The Job centres are coming under greater and greater pressure to reduce the numbers of job seakers they have on their books and offer a variety of outside sourced assistance to help their customers find employment

They also have the power to suspend job seeker allowance if job seekers don’t take reasonable employment offered

 Local Papers

 A cheap and quick option that allows you to advertise not only ye vacancy but also your success to the local community. However be warned it can lead to a mountain of CV’s which need your attention. Not only will you receive replies from genuine candidates, you will also get applications from job seekers who must show that they are applying for jobs to avoid having their allowance withdrawn.

If you’re applying for a position advertised in a local paper, remember that your CV will be one amongst a large pile. You need to ensure that someone has read it. The best way to ensure this is to ring them and ask if they received your CV and if so what were their initial thoughts. It shows you are genuinely interested

 Agencies, consultancies and job boards

 The role of the recruitment agency has changed considerably. It has become more and more of a numbers game for the vast majority of them. They are also having to fight harder to get their candidates in front of the company looking to recruit. Not only are they in competition with other agencies, but also with social media (see below) and companies using job boards on the internet directly thus circumnavigating the Recruitment agencies entirely.

The agencies use of internet Job boards such as total jobs and job site has also had a major impact on how the job market works, If they do not have the appropriate CV’s on their own books they will look at registered CV’s on job boards before advertising the position.
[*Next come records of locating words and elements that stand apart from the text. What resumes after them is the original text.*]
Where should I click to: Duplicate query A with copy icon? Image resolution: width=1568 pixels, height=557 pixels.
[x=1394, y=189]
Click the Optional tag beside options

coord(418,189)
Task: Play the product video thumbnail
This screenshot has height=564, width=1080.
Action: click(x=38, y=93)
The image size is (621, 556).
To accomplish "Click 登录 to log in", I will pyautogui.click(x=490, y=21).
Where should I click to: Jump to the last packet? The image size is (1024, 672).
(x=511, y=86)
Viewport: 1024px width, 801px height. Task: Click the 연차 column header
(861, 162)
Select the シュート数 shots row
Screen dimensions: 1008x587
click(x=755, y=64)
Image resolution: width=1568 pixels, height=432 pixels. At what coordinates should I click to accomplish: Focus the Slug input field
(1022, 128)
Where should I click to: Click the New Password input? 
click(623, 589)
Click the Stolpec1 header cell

To produce a manageable spread of possible CV’s they will often only look at CV’s that have been uploaded in the previous day or so. Therefore if you register your own CV with an internet job board you should update it (change file name, add a comma or two) every day to ensure agencies come to you about roles they have.

If you are looking for appropriate agencies as either an employer or a job seeker, a good place to start is the Recruitment and Employment Confederation web page (www.rec.co.uk) where you can search for agencies in your area that specialise in the role you are interested in.

 Social Media

 The use of internet based social media for recruitment is growing. Probably the market leader in this is www.linkedin.com Job seekers can search companies they are interested in and track all announcements they make, including vacancies. You can also use it to find people who work for different companies and find out if you know someone who knows them who could make an introduction for you (Like word of mouth – below). There are many groups covering every possible profession on linked in and these also are used to advertise positions. Sites like this will only become more prolific in the recruitment market as they combine real time CV’s, references and referrals without the expense of more traditional methods.

 Word of mouth

 The oldest and, some would argue, still the most effective way to find a good recruit / company to work for. Decried in some arena’s as an old boy /old school network, it is open to breaches of employment law by restricting the candidates you are willing to interview for a role. Be aware of this and ensure you follow good practice in deciding the role you are looking to create/fill and the skills, experience and knowledge of the person you are looking for to fill it. Also be aware of the dangers of taking on someone a friend has strongly recommended (especially if it’s a family member) only to find they fall far below the standards you expect. If you are looking for a new role, don’t miss the opportunity of asking customers, suppliers, competitors and people you meet at social/networking events if they know of any suitable positions. If you don’t ask them, how will they know you are looking?

 The job market has changed and will continue to do so as new ways of advertising positions or looking for vacancies come to the fore. A good recruitment agency or HR consultant will be able to advise you on the best way to find the candidate/role you are looking for. Sticking to the same old way you have always used may restrict you to a fast reducing pool of people or roles.